OK, fun's over. It's downhill, for the most part, from here. First of all, there are WAY too many fake-ass bats flying around. There's some in the trailer. Ugh. They'd have been so much better off with some hand drawn animated ones instead. Yeah, you'd be able to tell but it's better than rubber bats bobbing up and down on a string. There are more rubber bats in this thing than a summer camp for Jerry's Kids. It's obvious that the budgets for these are getting smaller. The matte paintings for the castle are worse than before and the set decoration in D's castle is more garish and cheap than a yard sale at Elizabeth Taylor's.
James Bernard's score isn't up to what he's done before but it's still better than some of the other composers' output for the studio. And, as always with Hammer, the performances by most of the cast are very, very strong.
And not since the first film in '58 has Lee's Dracula had so much to say. Before this one I keep thinking how it's a shame that Dracula doesn't talk much. In SCARS I kind of wished they hadn't broken the trend. It's just that what he says isn't that interesting. He FINALLY gets to speak and it's completely uneventful but for the fact he's got a lot of lines. Frustrating. We get Dracula the host, not Dracula the bloodthirsty badass motherfucker from Transylvania.
The one thing that I remember from seeing this years ago is the absolute coolest scene in the entire flick. Dracula's coffin in now in a part of one of the castle's towers that is only accessible from the outside window and that window is a few hundred feet above a deadly ravine. Stranded for the night and wanting to escape, Paul ties several drapes together to form a rope he can climb down to that very window below as it's his only means of escape. Once in, D's caretaker, Klove (played by an early Doctor Who, Patrick Troughton) pulls the drapes up leaving Paul stranded. He searches the small area and realizes he's stuck. What's left but to open the coffin to see what's in it. Surprise! Now he's PROPER FUCKED as Dracula is resting comfortably. We don't need for him to wake up for us to know he's not getting out of this film alive. At some point later in the film we see D climb the walls upwards outside that window (a nod to the original novel, one of a few in SCARS). What a great way to protect himself.

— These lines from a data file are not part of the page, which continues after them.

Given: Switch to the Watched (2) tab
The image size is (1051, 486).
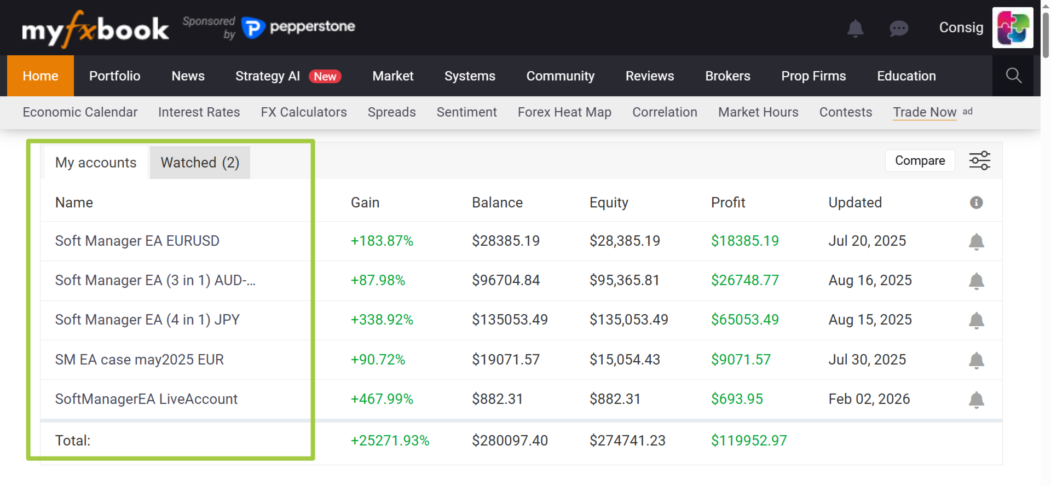Looking at the screenshot, I should [200, 163].
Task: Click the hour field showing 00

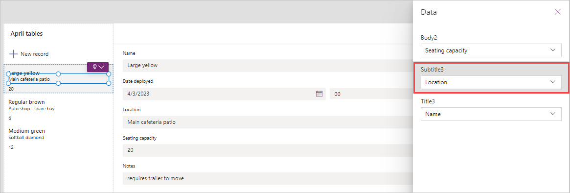Action: [371, 94]
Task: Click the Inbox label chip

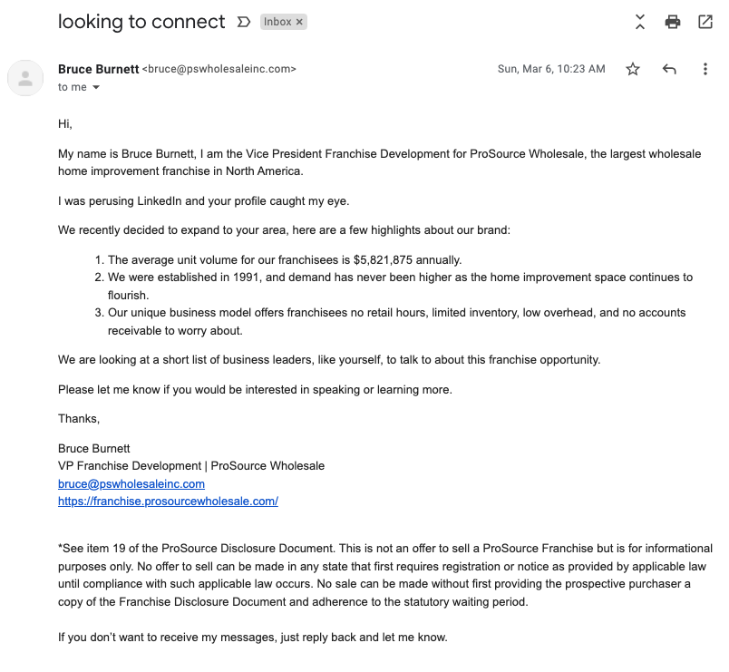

Another neat scene has Simon, Paul's brother, and his girlfriend, Sarah, go to Dracula's castle looking for Paul. Dracula gazes into Sarah's eyes (right there in front of Simon), walks over to her, gently picks her up and walks out of the room! With anyone else that would be a sign of how big his balls are to pull off something like that but this is Dracula and so he's just being his badass self. That was cool and Simon is powerless to do anything. I bet his manhood shriveled to the size of a California raisin, and not the larger, singing kind, either.
Ooh, and there's another where Klove is having to dispose of a body by chopping it into pieces and he's whistling the entire time. After all, he probably has to do this sort of thing all the time and it's no different than dusting at this point. Nice touch.
And don't get me started on Dracula's death at the end. It's the lamest of the bunch. The writers must've been asleep at the wheel on this one. Surely they could've come up with something better. His being caught on fire was a great visual but the way he got there is uninspiring to say the least.
On the whole, this is not as strong as the previous films and outside of BRIDES OF DRACULA, it's the weakest of the sequels. That doesn't mean it's not worth watching, it's just not going to get as much play. From this point on, I haven't seen any of the rest. Please get better, please get better, please get better.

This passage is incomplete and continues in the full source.